[Saved entries]
=======
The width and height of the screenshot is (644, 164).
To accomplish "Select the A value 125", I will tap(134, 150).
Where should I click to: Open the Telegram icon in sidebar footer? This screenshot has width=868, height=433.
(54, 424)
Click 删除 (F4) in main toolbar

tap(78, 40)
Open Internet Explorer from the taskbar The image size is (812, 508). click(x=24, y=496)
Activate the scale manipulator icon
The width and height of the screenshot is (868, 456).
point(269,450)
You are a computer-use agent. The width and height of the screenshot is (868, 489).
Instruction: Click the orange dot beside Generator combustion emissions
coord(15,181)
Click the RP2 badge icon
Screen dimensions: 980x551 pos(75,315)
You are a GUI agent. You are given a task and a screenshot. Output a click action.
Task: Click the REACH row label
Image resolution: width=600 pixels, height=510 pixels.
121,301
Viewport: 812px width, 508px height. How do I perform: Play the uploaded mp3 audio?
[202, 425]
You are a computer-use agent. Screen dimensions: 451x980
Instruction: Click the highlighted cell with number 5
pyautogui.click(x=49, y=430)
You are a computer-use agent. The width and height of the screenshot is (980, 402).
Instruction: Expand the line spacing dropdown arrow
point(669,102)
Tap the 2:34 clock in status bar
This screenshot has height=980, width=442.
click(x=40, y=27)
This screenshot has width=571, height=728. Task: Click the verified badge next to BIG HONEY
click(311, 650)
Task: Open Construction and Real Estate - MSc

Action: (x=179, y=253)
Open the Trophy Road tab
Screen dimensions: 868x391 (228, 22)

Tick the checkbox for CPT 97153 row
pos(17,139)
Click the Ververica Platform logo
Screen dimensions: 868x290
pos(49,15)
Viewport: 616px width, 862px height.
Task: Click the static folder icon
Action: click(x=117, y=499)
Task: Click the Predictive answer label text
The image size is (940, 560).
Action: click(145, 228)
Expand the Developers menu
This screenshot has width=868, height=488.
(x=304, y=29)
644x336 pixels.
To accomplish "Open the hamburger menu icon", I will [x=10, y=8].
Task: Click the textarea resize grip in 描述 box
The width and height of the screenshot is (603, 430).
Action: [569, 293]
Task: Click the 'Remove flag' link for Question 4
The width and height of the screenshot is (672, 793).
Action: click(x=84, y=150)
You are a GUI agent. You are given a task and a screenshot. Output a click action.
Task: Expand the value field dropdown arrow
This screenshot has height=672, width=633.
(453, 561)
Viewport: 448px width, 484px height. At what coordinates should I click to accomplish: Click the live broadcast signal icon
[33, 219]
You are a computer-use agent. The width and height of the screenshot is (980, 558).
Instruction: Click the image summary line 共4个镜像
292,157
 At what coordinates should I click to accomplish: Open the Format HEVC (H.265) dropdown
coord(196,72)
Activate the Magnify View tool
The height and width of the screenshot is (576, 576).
=======
| Task requirements |
From the first line to the last, restate the data above exactly.

| Answer for the task |
The width and height of the screenshot is (644, 164).
To accomplish "Select the A value 125", I will tap(134, 150).
Where should I click to: Open the Telegram icon in sidebar footer? This screenshot has width=868, height=433.
(54, 424)
Click 删除 (F4) in main toolbar

tap(78, 40)
Open Internet Explorer from the taskbar The image size is (812, 508). click(x=24, y=496)
Activate the scale manipulator icon
The width and height of the screenshot is (868, 456).
point(269,450)
You are a computer-use agent. The width and height of the screenshot is (868, 489).
Instruction: Click the orange dot beside Generator combustion emissions
coord(15,181)
Click the RP2 badge icon
Screen dimensions: 980x551 pos(75,315)
You are a GUI agent. You are given a task and a screenshot. Output a click action.
Task: Click the REACH row label
Image resolution: width=600 pixels, height=510 pixels.
121,301
Viewport: 812px width, 508px height. How do I perform: Play the uploaded mp3 audio?
[202, 425]
You are a computer-use agent. Screen dimensions: 451x980
Instruction: Click the highlighted cell with number 5
pyautogui.click(x=49, y=430)
You are a computer-use agent. The width and height of the screenshot is (980, 402).
Instruction: Expand the line spacing dropdown arrow
point(669,102)
Tap the 2:34 clock in status bar
This screenshot has height=980, width=442.
click(x=40, y=27)
This screenshot has width=571, height=728. Task: Click the verified badge next to BIG HONEY
click(311, 650)
Task: Open Construction and Real Estate - MSc

Action: (x=179, y=253)
Open the Trophy Road tab
Screen dimensions: 868x391 (228, 22)

Tick the checkbox for CPT 97153 row
pos(17,139)
Click the Ververica Platform logo
Screen dimensions: 868x290
pos(49,15)
Viewport: 616px width, 862px height.
Task: Click the static folder icon
Action: click(x=117, y=499)
Task: Click the Predictive answer label text
The image size is (940, 560).
Action: click(145, 228)
Expand the Developers menu
This screenshot has width=868, height=488.
(x=304, y=29)
644x336 pixels.
To accomplish "Open the hamburger menu icon", I will [x=10, y=8].
Task: Click the textarea resize grip in 描述 box
The width and height of the screenshot is (603, 430).
Action: [569, 293]
Task: Click the 'Remove flag' link for Question 4
The width and height of the screenshot is (672, 793).
Action: click(x=84, y=150)
You are a GUI agent. You are given a task and a screenshot. Output a click action.
Task: Expand the value field dropdown arrow
This screenshot has height=672, width=633.
(453, 561)
Viewport: 448px width, 484px height. At what coordinates should I click to accomplish: Click the live broadcast signal icon
[33, 219]
You are a computer-use agent. The width and height of the screenshot is (980, 558).
Instruction: Click the image summary line 共4个镜像
292,157
 At what coordinates should I click to accomplish: Open the Format HEVC (H.265) dropdown
coord(196,72)
Activate the Magnify View tool
The height and width of the screenshot is (576, 576).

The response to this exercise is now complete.